= The Tin-Pot Foreign General and the Old Iron Woman =

Book by Raymond Briggs

First edition

The Tin-Pot Foreign General and the Old Iron Woman (ISBN 0241113628) is a 1984 picture book, ostensibly for very young children, written and illustrated by Raymond Briggs and published by Hamish Hamilton. It satirises the Falklands War of 1982.

The book presents the story of the war in the format of a picture book for young children. It is written in a simple style with large, brightly coloured illustrations. Neither the Falkland Islands, the belligerent countries, nor their leaders are named in the text. Instead, the British prime minister Margaret Thatcher and the Argentine dictator General Galtieri are presented as a pair of metal monsters who send men to fight over a "sad little island" populated by a few shepherds who eat nothing but mutton. The old woman (who is "not real [but] made of Iron") derives from Thatcher's nickname "the Iron Lady", while the General (who is "not real [but] made of Tin Pots") derives from the slang term "tin-pot general" or "tin-pot dictator", meaning a petty authoritarian type.

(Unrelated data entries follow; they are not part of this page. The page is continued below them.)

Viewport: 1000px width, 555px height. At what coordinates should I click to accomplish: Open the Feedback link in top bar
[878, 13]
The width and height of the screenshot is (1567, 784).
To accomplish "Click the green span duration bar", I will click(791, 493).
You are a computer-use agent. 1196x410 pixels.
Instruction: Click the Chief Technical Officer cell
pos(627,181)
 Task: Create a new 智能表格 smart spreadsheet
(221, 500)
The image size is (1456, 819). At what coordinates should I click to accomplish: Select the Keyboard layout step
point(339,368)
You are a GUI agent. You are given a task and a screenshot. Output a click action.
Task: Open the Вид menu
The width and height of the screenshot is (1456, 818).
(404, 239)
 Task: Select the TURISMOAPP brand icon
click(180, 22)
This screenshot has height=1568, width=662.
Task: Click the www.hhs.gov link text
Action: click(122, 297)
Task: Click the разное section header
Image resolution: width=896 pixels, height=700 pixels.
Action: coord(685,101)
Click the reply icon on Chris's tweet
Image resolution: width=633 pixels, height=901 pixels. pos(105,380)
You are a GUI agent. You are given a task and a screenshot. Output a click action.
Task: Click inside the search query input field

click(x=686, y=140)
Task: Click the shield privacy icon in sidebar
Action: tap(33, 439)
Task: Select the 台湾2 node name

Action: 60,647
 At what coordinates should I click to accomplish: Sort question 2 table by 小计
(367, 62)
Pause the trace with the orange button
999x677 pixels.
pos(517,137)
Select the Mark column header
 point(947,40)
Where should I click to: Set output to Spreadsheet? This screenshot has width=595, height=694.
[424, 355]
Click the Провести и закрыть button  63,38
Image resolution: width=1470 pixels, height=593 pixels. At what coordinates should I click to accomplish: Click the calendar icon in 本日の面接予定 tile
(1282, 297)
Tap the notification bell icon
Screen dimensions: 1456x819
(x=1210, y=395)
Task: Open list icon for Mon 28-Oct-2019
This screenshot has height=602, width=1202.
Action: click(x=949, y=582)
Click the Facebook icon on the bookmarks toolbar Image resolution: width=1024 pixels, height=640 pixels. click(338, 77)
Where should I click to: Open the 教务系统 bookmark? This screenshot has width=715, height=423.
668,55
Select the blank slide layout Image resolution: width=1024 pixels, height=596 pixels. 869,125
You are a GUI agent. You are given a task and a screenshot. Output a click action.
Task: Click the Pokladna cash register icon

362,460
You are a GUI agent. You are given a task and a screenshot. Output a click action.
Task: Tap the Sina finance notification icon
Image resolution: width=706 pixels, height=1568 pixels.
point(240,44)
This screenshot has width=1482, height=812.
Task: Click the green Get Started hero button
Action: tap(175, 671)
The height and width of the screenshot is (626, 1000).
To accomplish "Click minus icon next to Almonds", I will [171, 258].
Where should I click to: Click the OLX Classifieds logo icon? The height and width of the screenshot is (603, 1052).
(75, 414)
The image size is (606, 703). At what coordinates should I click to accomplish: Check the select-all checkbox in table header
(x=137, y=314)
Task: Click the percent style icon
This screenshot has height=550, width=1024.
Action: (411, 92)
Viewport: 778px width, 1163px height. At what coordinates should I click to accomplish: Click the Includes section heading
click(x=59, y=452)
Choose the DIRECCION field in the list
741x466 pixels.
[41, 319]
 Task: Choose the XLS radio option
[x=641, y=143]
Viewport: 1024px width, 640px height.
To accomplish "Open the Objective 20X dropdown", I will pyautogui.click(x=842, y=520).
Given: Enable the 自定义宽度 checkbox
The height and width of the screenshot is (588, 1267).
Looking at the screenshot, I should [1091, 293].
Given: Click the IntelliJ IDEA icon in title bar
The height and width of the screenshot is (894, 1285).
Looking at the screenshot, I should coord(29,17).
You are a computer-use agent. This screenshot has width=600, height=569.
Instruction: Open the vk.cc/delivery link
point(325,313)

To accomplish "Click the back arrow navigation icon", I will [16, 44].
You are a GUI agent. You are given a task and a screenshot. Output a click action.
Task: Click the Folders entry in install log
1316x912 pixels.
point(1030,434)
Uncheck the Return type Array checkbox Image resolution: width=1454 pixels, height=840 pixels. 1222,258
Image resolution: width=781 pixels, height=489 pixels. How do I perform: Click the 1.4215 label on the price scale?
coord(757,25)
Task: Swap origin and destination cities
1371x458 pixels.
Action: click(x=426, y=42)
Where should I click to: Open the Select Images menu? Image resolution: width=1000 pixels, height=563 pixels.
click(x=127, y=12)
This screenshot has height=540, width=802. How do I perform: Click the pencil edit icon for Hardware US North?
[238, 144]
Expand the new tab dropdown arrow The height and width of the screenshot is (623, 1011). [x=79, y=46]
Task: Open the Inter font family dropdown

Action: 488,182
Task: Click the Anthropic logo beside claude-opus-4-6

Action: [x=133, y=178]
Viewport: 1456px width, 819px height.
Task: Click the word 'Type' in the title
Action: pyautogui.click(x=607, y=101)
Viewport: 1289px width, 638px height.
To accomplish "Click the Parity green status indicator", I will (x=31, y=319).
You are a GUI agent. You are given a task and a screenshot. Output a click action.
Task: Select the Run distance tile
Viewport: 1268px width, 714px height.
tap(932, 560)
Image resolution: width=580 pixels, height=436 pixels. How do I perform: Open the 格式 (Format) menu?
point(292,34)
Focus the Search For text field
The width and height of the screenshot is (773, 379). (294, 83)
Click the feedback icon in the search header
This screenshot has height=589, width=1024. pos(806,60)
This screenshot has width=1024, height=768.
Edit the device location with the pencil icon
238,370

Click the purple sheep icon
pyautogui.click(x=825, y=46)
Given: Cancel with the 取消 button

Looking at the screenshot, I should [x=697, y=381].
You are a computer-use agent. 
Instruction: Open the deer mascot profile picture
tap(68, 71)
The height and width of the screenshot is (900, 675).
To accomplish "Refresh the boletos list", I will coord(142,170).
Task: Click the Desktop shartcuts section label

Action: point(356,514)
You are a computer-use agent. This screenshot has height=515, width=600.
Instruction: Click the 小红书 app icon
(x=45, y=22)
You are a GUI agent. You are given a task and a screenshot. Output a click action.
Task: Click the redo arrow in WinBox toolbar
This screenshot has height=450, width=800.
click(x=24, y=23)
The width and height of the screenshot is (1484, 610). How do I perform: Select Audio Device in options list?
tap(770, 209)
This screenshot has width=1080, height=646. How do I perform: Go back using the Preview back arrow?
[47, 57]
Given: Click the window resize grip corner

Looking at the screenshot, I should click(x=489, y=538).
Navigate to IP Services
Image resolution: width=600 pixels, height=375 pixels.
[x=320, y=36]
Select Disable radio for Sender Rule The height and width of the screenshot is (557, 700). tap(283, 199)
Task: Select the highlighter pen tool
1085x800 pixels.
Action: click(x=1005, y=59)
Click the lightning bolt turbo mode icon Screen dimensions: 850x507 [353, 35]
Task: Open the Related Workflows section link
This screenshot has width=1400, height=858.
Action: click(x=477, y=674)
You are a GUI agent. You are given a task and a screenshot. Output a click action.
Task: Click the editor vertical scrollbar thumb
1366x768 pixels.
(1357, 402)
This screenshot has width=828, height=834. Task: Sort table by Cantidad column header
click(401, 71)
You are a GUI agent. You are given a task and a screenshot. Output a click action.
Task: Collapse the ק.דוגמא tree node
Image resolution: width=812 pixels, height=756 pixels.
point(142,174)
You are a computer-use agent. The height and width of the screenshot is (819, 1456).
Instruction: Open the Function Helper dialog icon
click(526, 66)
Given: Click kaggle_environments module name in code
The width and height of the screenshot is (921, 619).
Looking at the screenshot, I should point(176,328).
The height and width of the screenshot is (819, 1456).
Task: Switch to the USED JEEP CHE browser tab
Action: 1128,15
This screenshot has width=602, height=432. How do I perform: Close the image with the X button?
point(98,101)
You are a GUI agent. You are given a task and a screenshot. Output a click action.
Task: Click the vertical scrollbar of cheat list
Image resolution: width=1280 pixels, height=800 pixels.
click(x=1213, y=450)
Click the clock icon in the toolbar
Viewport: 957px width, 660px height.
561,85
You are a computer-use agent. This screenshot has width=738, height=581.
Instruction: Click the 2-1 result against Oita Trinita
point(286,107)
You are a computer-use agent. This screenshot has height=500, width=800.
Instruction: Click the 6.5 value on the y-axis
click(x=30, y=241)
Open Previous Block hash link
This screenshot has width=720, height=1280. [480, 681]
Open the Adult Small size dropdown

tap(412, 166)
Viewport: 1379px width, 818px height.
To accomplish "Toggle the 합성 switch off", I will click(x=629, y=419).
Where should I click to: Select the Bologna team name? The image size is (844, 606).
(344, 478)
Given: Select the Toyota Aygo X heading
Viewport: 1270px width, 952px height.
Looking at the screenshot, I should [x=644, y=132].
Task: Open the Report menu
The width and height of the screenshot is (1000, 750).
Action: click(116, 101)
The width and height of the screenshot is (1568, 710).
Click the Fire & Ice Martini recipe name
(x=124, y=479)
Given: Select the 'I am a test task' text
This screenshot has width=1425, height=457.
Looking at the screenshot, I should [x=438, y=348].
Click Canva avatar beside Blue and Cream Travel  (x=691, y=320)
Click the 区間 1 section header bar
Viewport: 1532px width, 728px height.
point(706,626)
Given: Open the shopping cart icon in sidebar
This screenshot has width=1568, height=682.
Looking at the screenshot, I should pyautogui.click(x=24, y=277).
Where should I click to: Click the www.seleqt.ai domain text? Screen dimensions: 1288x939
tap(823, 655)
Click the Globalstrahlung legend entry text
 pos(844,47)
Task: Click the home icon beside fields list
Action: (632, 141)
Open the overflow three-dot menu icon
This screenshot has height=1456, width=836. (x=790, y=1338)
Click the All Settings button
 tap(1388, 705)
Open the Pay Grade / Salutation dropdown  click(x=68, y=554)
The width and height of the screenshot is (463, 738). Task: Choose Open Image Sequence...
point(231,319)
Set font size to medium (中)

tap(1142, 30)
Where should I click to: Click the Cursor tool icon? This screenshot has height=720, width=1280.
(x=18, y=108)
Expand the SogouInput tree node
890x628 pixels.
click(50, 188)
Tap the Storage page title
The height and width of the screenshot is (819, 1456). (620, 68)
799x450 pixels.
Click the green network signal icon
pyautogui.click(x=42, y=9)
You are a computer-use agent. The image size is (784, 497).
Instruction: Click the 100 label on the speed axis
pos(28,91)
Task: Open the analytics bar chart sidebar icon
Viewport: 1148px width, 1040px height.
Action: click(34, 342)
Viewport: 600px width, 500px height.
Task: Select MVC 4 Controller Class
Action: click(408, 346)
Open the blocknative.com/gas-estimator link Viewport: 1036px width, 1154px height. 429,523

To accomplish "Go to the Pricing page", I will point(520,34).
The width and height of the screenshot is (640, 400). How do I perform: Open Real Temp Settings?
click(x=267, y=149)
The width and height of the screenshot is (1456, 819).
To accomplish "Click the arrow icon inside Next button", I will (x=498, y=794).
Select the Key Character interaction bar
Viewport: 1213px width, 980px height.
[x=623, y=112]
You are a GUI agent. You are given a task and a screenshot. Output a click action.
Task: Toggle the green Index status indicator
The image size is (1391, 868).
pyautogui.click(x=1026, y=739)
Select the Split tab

The book mentions several ways in which soldiers (who were "all real men, made of flesh and blood ... not made of Tin Pots or Iron") were killed or maimed; the pictures accompanying these parts of the text are monochrome pencil sketches, as opposed to the full-colour caricatures in the rest of the book. Following the victory by the soldiers of the Old Iron Woman, there are various celebrations, to which the maimed are not invited in case their appearance spoils the fun.

The refusal of either side to admit responsibility for civilian casualties is satirised with the statement that three of the islanders were killed, but that "no one was to blame".